*** The records ***
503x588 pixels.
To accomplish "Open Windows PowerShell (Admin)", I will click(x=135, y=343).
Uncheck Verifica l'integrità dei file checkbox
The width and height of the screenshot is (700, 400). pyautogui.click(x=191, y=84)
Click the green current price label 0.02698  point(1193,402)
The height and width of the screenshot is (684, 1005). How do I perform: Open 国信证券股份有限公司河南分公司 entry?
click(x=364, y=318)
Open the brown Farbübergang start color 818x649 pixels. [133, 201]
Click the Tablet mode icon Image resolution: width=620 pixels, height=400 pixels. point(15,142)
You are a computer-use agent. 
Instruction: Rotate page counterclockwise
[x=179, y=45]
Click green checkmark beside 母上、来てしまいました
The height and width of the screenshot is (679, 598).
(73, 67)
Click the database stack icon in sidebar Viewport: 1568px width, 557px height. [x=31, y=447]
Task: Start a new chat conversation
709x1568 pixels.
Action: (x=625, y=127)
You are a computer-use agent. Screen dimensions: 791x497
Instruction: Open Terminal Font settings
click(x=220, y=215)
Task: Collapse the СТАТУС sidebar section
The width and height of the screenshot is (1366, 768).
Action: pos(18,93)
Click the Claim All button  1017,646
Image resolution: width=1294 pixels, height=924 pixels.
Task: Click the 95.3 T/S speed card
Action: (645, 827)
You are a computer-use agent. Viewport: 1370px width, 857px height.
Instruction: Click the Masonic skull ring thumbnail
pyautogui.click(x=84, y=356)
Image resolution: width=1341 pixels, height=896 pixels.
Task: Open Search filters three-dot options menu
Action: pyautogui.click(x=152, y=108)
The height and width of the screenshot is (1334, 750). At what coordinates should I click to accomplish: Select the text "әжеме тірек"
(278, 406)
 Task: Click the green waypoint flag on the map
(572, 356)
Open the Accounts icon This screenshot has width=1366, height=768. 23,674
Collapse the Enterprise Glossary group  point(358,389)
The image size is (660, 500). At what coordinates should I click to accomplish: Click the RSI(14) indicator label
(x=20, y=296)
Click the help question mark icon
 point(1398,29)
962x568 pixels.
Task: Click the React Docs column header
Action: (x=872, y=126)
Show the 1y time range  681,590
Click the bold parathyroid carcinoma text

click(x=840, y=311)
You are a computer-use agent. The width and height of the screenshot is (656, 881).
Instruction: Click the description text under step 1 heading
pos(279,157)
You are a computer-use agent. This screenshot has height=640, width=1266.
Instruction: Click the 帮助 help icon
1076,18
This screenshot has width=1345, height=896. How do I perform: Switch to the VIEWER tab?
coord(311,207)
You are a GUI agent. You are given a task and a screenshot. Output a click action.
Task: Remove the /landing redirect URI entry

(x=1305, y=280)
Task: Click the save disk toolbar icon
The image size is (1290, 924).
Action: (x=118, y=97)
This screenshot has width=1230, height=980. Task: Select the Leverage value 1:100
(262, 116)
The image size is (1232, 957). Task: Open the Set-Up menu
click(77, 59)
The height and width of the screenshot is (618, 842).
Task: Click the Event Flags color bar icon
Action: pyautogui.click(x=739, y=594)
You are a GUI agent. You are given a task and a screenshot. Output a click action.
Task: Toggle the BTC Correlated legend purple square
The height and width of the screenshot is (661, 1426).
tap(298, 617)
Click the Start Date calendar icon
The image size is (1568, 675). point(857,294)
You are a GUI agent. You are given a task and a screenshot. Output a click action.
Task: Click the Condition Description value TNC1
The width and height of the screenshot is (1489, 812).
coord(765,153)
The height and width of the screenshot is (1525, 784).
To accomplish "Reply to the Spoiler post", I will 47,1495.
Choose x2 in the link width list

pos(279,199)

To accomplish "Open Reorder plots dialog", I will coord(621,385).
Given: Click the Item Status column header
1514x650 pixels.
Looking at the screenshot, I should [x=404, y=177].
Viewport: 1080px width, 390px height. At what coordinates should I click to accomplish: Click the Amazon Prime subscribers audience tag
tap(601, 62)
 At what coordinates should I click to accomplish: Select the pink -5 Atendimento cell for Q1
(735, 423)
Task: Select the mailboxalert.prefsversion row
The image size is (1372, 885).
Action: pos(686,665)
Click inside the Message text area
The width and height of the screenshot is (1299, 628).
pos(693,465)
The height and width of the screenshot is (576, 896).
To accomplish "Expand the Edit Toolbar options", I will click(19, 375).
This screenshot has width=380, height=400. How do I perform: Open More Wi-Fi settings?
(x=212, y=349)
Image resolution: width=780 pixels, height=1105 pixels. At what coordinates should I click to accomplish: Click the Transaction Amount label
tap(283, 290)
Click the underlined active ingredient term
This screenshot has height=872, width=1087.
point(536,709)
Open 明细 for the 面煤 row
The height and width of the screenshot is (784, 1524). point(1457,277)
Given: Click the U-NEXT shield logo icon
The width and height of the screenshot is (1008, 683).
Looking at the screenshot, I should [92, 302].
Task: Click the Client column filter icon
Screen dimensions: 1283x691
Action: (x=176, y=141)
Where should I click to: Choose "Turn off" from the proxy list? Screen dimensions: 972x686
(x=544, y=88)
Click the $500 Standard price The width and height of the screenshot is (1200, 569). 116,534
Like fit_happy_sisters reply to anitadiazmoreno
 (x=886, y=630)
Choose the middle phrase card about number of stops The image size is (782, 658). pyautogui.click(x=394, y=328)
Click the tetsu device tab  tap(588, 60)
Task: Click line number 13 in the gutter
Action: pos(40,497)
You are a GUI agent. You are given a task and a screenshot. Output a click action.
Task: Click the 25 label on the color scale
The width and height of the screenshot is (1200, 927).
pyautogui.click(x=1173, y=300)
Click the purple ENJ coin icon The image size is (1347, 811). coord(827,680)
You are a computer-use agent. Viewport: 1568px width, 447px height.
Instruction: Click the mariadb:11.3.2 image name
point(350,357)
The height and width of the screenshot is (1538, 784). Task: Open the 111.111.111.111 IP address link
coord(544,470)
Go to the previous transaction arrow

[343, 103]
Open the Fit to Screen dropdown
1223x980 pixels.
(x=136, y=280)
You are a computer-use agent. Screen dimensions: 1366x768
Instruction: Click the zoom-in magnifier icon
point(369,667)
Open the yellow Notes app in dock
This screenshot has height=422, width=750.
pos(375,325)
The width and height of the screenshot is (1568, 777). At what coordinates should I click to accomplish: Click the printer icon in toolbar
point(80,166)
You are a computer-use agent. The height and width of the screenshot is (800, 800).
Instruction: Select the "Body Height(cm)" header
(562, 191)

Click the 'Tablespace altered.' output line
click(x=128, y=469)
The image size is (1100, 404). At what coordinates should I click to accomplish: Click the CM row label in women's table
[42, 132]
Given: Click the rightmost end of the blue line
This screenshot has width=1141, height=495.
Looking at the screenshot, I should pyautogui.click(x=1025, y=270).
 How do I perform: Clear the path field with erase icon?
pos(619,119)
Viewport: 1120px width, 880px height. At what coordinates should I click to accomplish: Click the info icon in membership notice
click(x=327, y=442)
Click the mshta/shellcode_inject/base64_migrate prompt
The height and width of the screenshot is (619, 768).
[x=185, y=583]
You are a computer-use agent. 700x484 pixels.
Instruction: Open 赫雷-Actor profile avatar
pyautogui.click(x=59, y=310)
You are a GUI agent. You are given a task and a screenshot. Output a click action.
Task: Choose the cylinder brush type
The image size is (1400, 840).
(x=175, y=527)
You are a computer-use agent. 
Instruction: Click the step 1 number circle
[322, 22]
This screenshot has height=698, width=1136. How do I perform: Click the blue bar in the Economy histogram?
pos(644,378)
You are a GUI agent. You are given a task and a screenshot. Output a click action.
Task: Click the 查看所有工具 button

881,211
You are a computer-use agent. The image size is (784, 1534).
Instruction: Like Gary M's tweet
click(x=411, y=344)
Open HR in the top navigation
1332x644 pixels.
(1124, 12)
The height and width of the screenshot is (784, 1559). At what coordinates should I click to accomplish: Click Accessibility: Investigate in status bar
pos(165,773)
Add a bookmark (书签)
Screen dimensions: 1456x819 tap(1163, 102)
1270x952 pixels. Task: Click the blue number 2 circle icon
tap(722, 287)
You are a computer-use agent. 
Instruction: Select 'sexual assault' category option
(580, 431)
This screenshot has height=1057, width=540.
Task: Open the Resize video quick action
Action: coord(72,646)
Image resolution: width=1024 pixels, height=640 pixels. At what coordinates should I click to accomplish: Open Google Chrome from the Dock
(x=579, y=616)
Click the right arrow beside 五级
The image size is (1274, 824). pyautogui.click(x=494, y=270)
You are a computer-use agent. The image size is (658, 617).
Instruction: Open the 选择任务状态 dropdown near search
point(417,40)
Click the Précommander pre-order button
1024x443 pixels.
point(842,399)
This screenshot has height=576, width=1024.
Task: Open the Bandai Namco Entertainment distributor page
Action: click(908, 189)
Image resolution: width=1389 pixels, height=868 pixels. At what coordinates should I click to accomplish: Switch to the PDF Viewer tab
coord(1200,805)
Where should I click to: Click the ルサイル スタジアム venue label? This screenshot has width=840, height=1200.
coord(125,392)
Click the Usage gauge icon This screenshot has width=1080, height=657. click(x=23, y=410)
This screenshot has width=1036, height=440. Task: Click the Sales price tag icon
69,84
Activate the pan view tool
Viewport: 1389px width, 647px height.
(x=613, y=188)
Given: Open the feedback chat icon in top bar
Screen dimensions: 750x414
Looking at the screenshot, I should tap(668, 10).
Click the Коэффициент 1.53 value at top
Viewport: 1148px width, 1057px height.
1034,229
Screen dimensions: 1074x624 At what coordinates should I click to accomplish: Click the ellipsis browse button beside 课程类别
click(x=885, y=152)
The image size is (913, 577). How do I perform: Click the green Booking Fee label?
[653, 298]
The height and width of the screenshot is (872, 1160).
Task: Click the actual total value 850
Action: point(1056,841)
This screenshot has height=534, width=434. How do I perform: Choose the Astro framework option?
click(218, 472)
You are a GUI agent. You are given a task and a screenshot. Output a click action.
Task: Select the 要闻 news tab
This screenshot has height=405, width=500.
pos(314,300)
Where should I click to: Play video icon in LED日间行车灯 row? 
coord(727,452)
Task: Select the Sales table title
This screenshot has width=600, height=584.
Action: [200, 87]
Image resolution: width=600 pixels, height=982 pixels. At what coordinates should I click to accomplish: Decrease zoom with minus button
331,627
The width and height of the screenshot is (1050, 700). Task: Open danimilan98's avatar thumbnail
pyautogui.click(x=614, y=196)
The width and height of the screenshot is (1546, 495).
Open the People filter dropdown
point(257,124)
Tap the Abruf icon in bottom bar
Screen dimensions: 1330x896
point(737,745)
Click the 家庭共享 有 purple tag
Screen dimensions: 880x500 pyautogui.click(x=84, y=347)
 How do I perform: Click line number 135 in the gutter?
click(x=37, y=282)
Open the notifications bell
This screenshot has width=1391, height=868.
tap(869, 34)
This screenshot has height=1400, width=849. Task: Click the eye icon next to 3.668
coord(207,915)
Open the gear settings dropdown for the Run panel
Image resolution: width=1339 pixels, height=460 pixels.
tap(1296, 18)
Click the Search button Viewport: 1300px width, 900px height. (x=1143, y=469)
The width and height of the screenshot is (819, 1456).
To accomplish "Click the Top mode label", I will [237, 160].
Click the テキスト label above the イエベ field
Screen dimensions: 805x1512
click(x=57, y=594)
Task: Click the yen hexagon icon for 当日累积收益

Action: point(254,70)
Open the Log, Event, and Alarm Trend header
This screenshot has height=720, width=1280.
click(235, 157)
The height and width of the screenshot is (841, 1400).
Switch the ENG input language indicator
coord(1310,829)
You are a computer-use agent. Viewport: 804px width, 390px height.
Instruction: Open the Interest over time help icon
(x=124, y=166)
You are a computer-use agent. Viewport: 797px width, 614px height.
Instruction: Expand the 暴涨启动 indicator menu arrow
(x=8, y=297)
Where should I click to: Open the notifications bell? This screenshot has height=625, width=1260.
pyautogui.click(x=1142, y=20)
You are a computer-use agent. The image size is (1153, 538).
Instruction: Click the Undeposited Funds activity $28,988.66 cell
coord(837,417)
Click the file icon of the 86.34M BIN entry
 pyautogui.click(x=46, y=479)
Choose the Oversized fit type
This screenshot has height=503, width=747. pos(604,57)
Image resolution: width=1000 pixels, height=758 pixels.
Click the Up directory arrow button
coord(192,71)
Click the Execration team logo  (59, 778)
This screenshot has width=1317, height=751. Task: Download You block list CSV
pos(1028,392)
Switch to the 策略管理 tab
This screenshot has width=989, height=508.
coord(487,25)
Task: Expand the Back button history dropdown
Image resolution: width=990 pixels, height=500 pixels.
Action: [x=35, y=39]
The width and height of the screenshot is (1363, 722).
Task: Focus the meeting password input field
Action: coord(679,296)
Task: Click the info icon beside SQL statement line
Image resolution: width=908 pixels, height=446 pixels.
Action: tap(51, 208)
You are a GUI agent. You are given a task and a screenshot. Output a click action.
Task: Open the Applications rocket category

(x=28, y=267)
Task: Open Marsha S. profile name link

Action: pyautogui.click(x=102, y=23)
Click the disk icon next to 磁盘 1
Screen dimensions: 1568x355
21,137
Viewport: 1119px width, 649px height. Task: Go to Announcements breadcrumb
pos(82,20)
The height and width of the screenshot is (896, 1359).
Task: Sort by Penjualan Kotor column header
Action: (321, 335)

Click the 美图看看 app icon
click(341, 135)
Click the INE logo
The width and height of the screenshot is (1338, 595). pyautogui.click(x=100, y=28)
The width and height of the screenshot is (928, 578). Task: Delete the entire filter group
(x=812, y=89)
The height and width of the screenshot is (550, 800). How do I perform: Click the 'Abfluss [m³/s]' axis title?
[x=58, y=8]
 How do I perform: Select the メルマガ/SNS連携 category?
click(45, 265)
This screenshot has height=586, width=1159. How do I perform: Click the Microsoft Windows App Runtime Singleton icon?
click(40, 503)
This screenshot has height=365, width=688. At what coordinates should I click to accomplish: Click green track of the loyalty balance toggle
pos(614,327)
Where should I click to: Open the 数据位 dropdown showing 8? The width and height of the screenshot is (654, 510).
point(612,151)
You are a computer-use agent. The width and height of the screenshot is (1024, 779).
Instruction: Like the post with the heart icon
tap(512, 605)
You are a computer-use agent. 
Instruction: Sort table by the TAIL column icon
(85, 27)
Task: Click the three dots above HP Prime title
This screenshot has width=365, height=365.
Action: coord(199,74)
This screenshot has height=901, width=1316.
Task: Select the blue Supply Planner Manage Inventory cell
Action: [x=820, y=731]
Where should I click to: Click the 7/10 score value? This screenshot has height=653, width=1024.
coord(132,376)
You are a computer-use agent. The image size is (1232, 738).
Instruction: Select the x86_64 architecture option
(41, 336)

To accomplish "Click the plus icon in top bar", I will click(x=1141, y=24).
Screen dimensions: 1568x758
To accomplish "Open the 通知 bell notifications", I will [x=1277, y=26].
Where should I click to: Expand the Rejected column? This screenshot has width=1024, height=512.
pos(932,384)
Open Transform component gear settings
*** End of The records ***
### How to complete this task
Lines holding the word "sidebar" are the answer; copy each one from the records above.

### Expected answer
Click the database stack icon in sidebar Viewport: 1568px width, 557px height. [x=31, y=447]
Task: Collapse the СТАТУС sidebar section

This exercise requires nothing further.